___ Extract ___

Johnson & Johnson (JNJ) on Tuesday (22 January) reported better-than-expected 4Q18 earnings and revenue, buoyed by prescription drug sales. Overall, 4Q18 revenue rose to $20.4bn from $20.2bn in 4Q17, topping the Refinitiv consensus estimate of $20.2bn. Meanwhile, net profit came in at $3.0bn, or $1.12/share, vs a loss of $10.7bn, or $3.99/share, a year earlier, when it recorded a $13.6bn charge related to US tax law changes. Excluding items, JNJ earned $1.97/share, beating Refinitiv consensus analysts’ estimate of $1.95/share.

In terms of operating segments, the Consumer segment improved slightly, recording a 0.1% YoY decline to $3.5bn, while the Medical Devices businesses continued to struggle with sales declining by 4.4% YoY to $6.67bn (below consensus forecasts of $6.68bn). However, Pharmaceutical sales rose 5.3% YoY to $10.19bn, surpassing the $9.99bn consensus forecasts had expected and led by JNJ’s Crohn’s disease treatment, Stelara.

___

**Exercise aim:** Reproduce the part of the earnings passage starting with "In terms of" and going on through "disease treatment, Stelara.". The rows have no connection to the earnings passage.

___ Extracted data ___

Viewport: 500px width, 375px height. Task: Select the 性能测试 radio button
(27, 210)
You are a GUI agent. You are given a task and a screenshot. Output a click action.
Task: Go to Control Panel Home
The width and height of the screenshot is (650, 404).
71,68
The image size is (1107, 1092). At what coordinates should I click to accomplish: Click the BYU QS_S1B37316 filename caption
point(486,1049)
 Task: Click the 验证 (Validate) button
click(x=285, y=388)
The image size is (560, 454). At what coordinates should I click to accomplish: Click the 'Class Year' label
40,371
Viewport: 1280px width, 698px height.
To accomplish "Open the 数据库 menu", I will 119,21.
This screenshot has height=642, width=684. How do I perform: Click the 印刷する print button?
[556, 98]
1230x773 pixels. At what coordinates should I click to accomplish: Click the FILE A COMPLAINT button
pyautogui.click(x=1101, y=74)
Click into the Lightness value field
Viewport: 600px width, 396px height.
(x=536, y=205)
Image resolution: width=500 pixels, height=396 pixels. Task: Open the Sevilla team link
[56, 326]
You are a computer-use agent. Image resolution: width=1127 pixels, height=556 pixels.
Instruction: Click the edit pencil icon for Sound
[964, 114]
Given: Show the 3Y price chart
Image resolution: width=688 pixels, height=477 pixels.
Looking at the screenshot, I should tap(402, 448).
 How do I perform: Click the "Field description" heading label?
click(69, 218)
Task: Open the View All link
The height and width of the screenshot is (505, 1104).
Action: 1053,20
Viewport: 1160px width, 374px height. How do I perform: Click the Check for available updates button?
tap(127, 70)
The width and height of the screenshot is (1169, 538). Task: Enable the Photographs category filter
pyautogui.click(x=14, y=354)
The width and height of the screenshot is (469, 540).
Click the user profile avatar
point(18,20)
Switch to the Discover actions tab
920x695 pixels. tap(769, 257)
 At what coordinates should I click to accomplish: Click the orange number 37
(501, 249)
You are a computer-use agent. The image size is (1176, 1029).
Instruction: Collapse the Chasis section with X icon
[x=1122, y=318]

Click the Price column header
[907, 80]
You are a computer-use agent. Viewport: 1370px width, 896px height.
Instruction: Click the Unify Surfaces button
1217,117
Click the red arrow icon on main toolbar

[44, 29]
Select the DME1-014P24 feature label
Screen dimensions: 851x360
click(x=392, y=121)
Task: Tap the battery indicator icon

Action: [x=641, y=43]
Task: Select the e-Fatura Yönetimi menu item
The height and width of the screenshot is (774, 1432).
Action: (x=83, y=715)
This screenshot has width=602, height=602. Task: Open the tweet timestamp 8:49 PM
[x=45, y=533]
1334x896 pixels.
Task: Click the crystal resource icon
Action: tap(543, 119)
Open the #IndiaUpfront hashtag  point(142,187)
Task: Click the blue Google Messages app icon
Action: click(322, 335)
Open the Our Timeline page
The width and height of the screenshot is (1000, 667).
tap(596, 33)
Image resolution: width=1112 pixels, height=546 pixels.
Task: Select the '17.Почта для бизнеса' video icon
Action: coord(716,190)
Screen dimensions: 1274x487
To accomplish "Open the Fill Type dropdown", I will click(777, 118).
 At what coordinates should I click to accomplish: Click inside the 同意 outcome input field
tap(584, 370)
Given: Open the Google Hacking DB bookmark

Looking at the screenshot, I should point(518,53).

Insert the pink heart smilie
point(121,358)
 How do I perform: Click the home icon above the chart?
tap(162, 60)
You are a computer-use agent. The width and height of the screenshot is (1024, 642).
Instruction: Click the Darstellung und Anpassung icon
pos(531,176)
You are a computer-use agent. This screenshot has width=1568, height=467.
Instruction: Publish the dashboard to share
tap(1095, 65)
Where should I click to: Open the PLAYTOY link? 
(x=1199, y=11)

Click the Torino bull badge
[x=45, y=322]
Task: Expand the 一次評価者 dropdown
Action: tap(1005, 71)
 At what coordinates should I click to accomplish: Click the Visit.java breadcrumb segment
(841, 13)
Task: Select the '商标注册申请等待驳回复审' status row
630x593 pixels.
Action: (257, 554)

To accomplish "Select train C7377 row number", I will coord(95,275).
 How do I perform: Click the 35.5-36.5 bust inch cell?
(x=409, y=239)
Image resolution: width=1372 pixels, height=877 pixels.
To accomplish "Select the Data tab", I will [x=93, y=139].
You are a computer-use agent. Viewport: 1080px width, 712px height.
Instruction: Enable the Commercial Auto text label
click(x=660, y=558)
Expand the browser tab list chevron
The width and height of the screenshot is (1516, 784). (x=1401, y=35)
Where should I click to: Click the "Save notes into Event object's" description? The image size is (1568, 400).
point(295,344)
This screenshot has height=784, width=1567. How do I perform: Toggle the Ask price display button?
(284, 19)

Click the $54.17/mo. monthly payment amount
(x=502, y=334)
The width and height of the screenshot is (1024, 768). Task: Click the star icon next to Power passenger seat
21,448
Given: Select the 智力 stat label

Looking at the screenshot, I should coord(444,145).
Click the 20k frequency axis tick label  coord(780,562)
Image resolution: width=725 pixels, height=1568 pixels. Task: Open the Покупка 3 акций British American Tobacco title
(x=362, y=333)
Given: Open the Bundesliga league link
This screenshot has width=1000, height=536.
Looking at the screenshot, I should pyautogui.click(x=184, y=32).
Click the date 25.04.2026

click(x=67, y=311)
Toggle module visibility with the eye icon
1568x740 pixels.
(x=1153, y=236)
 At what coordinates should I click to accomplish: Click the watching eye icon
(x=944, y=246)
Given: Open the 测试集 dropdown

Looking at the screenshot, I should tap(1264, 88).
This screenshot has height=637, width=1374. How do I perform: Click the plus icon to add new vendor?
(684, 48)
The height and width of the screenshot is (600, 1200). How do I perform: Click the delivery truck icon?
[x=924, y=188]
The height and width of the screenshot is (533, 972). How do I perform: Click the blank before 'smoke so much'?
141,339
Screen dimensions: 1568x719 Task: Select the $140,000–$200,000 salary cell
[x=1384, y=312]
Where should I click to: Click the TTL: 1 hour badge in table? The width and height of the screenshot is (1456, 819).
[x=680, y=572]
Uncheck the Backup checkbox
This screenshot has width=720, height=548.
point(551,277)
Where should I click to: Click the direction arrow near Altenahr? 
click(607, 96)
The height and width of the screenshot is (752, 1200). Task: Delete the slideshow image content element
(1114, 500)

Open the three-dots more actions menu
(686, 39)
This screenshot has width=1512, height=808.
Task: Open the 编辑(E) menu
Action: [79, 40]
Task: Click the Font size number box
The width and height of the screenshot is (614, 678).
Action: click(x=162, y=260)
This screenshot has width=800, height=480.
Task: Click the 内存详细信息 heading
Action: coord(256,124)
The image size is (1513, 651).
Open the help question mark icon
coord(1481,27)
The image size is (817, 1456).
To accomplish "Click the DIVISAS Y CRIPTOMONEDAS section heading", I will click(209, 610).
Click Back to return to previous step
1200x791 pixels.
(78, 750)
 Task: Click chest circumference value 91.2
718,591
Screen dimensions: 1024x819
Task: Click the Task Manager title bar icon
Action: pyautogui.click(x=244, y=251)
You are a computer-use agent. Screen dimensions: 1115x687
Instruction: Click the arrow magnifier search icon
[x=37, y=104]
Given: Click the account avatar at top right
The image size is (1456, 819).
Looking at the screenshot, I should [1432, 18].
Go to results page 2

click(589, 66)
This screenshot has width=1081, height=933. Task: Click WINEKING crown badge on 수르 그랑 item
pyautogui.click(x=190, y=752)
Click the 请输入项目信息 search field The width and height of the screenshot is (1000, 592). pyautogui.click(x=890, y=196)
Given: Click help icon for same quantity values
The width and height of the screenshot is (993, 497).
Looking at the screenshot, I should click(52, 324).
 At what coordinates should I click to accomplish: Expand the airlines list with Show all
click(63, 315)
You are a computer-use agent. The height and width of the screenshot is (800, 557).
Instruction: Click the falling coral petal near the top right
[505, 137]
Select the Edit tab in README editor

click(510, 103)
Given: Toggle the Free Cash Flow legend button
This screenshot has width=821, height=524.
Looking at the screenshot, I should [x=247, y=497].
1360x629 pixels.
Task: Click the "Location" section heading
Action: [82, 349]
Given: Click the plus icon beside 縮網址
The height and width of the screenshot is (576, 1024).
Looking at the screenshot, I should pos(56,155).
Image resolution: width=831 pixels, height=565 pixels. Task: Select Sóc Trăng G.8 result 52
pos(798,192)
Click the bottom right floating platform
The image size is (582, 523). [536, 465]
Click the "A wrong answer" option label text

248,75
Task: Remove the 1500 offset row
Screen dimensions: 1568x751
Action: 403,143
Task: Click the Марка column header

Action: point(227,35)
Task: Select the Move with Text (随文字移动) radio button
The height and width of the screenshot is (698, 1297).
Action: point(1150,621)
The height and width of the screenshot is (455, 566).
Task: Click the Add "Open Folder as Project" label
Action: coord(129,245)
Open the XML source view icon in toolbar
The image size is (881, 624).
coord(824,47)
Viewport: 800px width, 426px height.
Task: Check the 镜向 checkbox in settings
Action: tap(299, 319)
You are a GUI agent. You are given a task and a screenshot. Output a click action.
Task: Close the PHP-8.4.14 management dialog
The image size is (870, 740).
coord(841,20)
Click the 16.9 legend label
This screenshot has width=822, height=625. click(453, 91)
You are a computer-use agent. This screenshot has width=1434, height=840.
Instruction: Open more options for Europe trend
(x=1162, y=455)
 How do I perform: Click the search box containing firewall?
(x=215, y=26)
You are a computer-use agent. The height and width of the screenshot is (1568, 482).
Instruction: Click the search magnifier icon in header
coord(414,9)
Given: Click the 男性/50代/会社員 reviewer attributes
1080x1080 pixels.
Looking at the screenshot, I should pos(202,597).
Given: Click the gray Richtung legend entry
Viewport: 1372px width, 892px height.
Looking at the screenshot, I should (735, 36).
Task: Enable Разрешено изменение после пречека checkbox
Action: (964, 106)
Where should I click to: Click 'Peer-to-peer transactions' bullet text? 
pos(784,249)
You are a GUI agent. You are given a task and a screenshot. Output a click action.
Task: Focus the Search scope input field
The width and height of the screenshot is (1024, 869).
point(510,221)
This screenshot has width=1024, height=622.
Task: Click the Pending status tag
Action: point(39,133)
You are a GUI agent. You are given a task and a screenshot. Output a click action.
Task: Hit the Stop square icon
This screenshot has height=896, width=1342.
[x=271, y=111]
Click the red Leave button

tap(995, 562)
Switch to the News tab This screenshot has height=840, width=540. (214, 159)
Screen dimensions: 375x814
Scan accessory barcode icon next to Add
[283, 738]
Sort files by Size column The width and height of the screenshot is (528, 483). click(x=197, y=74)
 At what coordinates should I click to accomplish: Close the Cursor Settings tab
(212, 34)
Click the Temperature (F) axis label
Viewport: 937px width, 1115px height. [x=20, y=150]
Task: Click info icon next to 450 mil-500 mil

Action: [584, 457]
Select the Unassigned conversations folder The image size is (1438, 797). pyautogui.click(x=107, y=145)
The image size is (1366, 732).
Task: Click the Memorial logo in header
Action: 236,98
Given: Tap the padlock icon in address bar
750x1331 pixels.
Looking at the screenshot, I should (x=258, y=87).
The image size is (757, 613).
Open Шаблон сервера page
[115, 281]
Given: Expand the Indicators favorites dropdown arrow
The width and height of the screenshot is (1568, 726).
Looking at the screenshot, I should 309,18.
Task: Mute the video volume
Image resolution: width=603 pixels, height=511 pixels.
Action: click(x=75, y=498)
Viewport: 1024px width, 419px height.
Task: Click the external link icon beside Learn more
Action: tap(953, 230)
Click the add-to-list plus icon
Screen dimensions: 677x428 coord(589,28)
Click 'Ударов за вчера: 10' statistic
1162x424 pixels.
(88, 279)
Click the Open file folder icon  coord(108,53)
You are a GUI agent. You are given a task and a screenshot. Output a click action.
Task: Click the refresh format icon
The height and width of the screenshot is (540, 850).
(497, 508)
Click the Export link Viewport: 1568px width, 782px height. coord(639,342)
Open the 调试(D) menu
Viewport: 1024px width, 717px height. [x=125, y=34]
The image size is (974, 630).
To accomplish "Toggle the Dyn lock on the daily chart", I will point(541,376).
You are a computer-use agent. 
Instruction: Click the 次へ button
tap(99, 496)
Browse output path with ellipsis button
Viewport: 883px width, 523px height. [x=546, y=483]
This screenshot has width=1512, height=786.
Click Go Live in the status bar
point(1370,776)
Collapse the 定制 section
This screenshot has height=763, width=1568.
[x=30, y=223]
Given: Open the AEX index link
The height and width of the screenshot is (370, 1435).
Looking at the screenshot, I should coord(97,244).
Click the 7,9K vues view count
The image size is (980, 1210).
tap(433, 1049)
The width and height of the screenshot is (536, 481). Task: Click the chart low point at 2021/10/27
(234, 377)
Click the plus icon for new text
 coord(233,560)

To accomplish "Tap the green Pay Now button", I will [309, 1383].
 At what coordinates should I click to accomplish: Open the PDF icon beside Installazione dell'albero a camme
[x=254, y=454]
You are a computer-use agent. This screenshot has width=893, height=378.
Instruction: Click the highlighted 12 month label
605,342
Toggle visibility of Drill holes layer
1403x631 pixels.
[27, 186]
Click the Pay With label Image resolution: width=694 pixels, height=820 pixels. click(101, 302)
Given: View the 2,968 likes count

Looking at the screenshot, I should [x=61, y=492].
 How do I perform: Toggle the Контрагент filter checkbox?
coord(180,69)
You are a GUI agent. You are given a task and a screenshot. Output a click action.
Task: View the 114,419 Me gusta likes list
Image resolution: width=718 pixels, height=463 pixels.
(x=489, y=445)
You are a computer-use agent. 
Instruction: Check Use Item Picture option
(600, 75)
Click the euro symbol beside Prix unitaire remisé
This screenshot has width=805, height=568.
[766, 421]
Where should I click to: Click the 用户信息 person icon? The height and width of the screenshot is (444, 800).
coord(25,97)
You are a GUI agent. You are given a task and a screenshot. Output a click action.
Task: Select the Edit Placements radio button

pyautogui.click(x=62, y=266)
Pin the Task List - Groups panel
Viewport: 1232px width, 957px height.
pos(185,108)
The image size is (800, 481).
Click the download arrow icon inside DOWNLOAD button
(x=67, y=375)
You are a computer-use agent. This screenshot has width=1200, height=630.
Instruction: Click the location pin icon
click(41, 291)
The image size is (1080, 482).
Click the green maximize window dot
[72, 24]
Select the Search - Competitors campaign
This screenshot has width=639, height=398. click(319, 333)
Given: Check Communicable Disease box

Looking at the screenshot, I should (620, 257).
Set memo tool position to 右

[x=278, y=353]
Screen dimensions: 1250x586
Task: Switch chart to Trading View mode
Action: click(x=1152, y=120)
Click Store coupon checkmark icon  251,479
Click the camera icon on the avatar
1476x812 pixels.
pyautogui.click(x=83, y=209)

___

**Result:**
In terms of operating segments, the Consumer segment improved slightly, recording a 0.1% YoY decline to $3.5bn, while the Medical Devices businesses continued to struggle with sales declining by 4.4% YoY to $6.67bn (below consensus forecasts of $6.68bn). However, Pharmaceutical sales rose 5.3% YoY to $10.19bn, surpassing the $9.99bn consensus forecasts had expected and led by JNJ’s Crohn’s disease treatment, Stelara.